La piscina natural de Guadalajara «hundida» en el Alto Tajo


Guadalajara es una provincia modelada por la acción del agua, por un río Tajo inquieto que nace en un lugar casi fronterizo entre Teruel y Guadalajara y desemboca en la atlántica Lisboa. A su paso por Castilla-La Mancha, se adentra en uno de los parques nacionales más grandes de España: el Parque Nacional del Alto Tajo, donde durante miles de años el Tajo ha tallado un profundo cañón de paredes verticales. En el siglo XVI, un gran desprendimiento de rocas que prácticamente colapsó el curso del río formó el Hundido de Armallones. Aunque no se sabe la fecha exacta, se conservan los documentos que el pueblo de Ocentejo envió a Felipe II en 1578 con el objetivo de notificar lo ocurrido y pedir ayuda por los daños causados.

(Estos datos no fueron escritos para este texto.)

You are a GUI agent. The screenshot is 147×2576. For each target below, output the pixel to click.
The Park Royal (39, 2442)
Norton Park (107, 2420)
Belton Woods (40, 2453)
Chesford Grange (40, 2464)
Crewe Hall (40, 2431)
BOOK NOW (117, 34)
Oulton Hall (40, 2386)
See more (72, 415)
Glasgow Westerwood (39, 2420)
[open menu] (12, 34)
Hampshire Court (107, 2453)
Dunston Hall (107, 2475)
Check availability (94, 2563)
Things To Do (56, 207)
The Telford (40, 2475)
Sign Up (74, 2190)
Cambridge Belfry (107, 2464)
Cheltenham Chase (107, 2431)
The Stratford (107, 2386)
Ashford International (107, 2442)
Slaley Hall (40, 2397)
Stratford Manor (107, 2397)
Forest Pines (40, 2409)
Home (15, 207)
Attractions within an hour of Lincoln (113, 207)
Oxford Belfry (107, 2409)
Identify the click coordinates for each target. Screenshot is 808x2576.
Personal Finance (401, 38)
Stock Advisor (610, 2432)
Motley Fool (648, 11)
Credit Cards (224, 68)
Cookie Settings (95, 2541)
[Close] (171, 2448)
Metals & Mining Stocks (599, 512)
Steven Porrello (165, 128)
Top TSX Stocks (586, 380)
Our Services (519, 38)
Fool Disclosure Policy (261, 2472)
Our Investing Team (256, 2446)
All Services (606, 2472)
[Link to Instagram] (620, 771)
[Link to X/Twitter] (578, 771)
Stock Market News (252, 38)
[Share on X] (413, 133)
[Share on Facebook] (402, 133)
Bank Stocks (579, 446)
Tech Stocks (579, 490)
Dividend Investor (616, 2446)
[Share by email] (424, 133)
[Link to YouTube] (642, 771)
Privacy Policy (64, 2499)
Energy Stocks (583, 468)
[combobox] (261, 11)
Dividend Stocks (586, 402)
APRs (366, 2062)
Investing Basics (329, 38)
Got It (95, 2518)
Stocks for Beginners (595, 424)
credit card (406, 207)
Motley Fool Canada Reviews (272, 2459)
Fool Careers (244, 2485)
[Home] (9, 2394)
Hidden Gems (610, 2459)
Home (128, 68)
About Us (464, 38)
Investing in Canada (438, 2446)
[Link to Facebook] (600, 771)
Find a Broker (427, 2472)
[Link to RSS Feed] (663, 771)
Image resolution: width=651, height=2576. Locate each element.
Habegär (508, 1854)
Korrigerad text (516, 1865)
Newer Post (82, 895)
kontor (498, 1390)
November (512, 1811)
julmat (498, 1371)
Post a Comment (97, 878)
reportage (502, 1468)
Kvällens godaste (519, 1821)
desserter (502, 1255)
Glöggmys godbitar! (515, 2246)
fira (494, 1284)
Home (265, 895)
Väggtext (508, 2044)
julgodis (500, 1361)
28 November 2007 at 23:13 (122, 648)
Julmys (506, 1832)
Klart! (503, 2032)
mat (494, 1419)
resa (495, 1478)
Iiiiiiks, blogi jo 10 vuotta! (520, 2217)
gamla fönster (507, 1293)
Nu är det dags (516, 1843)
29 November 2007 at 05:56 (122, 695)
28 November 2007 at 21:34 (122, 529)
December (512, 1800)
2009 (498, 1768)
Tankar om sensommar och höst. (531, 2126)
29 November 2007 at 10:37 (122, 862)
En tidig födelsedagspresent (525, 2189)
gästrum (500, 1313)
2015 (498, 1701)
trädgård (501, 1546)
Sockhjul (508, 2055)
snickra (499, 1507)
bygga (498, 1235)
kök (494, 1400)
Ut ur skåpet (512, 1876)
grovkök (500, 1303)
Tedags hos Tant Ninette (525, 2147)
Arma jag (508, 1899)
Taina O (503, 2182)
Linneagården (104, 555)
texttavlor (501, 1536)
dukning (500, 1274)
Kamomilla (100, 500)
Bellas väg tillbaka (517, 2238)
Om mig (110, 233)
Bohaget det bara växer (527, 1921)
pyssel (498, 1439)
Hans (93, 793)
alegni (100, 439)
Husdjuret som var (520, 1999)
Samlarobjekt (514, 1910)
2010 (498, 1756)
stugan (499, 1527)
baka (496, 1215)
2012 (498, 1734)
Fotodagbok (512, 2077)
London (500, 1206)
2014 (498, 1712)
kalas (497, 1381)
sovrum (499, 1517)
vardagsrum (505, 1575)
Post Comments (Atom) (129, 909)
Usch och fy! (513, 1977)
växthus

Cómo llegar al hundido de armallones

El tramo donde se precipitaron las grandes moles conforma una de las piscinas naturales más espectaculares de la provincia, accesible desde la localidad de Ocentejo a través de una georuta de 8 km ida y vuelta con desnivel de 200 metros y una duración aproximada de 3 horas. El sendero pasa por huertos y bosques de sargas, chopos del país y álamos blancos desde donde observar las paredes rocosas del cañón y fenómenos geológicos como cascadas de piedra por donde corría el agua, muy presentes en el Parque Natural del Alto Tajo. El sendero permite, además, observar aves rapaces rupícolas como el águila perdicera, el alimoche, el buitre leonado o el halcón peregrino y aves rapaces forestales como el azor y el gavilán que anidan en las paredes del cañón, así como otras más pequeñas y pasiformes, entre las que destacan el pinzón, carbonero garrapinos.